**Objective**
Present the entries as a Markdown table with the columns Row and Line, numbering each line and leaving out blank lines.

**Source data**
○ ○ ○ ○ ○ ○ ○
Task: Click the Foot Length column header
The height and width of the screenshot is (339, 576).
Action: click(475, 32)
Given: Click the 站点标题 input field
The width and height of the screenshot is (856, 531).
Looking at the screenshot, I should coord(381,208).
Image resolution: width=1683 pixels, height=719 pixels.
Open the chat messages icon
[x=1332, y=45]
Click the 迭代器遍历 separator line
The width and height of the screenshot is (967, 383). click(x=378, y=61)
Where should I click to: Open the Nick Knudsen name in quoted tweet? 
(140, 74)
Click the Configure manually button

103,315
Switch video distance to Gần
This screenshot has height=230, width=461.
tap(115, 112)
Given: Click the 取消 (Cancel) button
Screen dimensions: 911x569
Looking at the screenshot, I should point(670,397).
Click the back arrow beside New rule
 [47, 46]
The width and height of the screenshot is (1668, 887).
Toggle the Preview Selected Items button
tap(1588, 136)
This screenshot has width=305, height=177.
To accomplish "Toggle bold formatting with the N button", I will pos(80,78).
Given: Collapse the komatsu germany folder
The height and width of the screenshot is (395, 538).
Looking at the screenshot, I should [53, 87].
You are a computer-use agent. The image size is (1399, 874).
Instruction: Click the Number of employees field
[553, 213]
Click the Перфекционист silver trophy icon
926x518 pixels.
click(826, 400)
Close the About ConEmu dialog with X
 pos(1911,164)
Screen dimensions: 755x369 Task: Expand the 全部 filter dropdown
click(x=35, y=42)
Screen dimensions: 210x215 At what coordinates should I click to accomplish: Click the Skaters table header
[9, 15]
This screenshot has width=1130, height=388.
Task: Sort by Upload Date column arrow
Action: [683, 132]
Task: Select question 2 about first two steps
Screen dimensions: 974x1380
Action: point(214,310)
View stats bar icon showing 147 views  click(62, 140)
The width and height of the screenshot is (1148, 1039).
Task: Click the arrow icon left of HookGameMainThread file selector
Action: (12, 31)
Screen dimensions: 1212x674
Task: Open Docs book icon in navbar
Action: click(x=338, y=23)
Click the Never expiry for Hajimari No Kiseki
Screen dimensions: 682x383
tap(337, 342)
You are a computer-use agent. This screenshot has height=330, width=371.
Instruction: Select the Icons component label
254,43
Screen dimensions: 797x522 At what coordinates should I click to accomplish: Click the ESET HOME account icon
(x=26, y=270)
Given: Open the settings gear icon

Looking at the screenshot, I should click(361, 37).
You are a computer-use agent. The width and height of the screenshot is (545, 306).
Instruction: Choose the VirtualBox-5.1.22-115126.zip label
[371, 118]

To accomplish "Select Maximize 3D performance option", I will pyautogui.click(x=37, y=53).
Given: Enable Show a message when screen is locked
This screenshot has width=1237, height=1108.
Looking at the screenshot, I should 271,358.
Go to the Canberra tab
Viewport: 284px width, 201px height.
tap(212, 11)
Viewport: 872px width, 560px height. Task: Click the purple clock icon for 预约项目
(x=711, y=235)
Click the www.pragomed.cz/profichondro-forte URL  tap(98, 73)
○ ○ ○ ○ ○ ○ ○
**Solution to this task**
| Row | Line |
|---|---|
| 1 | Task: Click the Foot Length column header |
| 2 | The height and width of the screenshot is (339, 576). |
| 3 | Action: click(475, 32) |
| 4 | Given: Click the 站点标题 input field |
| 5 | The width and height of the screenshot is (856, 531). |
| 6 | Looking at the screenshot, I should coord(381,208). |
| 7 | Image resolution: width=1683 pixels, height=719 pixels. |
| 8 | Open the chat messages icon |
| 9 | [x=1332, y=45] |
| 10 | Click the 迭代器遍历 separator line |
| 11 | The width and height of the screenshot is (967, 383). click(x=378, y=61) |
| 12 | Where should I click to: Open the Nick Knudsen name in quoted tweet?  |
| 13 | (140, 74) |
| 14 | Click the Configure manually button |
| 15 | 103,315 |
| 16 | Switch video distance to Gần |
| 17 | This screenshot has height=230, width=461. |
| 18 | tap(115, 112) |
| 19 | Given: Click the 取消 (Cancel) button |
| 20 | Screen dimensions: 911x569 |
| 21 | Looking at the screenshot, I should point(670,397). |
| 22 | Click the back arrow beside New rule |
| 23 |  [47, 46] |
| 24 | The width and height of the screenshot is (1668, 887). |
| 25 | Toggle the Preview Selected Items button |
| 26 | tap(1588, 136) |
| 27 | This screenshot has width=305, height=177. |
| 28 | To accomplish "Toggle bold formatting with the N button", I will pos(80,78). |
| 29 | Given: Collapse the komatsu germany folder |
| 30 | The height and width of the screenshot is (395, 538). |
| 31 | Looking at the screenshot, I should [53, 87]. |
| 32 | You are a computer-use agent. The image size is (1399, 874). |
| 33 | Instruction: Click the Number of employees field |
| 34 | [553, 213] |
| 35 | Click the Перфекционист silver trophy icon |
| 36 | 926x518 pixels. |
| 37 | click(826, 400) |
| 38 | Close the About ConEmu dialog with X |
| 39 |  pos(1911,164) |
| 40 | Screen dimensions: 755x369 Task: Expand the 全部 filter dropdown |
| 41 | click(x=35, y=42) |
| 42 | Screen dimensions: 210x215 At what coordinates should I click to accomplish: Click the Skaters table header |
| 43 | [9, 15] |
| 44 | This screenshot has width=1130, height=388. |
| 45 | Task: Sort by Upload Date column arrow |
| 46 | Action: [683, 132] |
| 47 | Task: Select question 2 about first two steps |
| 48 | Screen dimensions: 974x1380 |
| 49 | Action: point(214,310) |
| 50 | View stats bar icon showing 147 views  click(62, 140) |
| 51 | The width and height of the screenshot is (1148, 1039). |
| 52 | Task: Click the arrow icon left of HookGameMainThread file selector |
| 53 | Action: (12, 31) |
| 54 | Screen dimensions: 1212x674 |
| 55 | Task: Open Docs book icon in navbar |
| 56 | Action: click(x=338, y=23) |
| 57 | Click the Never expiry for Hajimari No Kiseki |
| 58 | Screen dimensions: 682x383 |
| 59 | tap(337, 342) |
| 60 | You are a computer-use agent. This screenshot has height=330, width=371. |
| 61 | Instruction: Select the Icons component label |
| 62 | 254,43 |
| 63 | Screen dimensions: 797x522 At what coordinates should I click to accomplish: Click the ESET HOME account icon |
| 64 | (x=26, y=270) |
| 65 | Given: Open the settings gear icon |
| 66 | Looking at the screenshot, I should click(361, 37). |
| 67 | You are a computer-use agent. The width and height of the screenshot is (545, 306). |
| 68 | Instruction: Choose the VirtualBox-5.1.22-115126.zip label |
| 69 | [371, 118] |
| 70 | To accomplish "Select Maximize 3D performance option", I will pyautogui.click(x=37, y=53). |
| 71 | Given: Enable Show a message when screen is locked |
| 72 | This screenshot has width=1237, height=1108. |
| 73 | Looking at the screenshot, I should 271,358. |
| 74 | Go to the Canberra tab |
| 75 | Viewport: 284px width, 201px height. |
| 76 | tap(212, 11) |
| 77 | Viewport: 872px width, 560px height. Task: Click the purple clock icon for 预约项目 |
| 78 | (x=711, y=235) |
| 79 | Click the www.pragomed.cz/profichondro-forte URL  tap(98, 73) |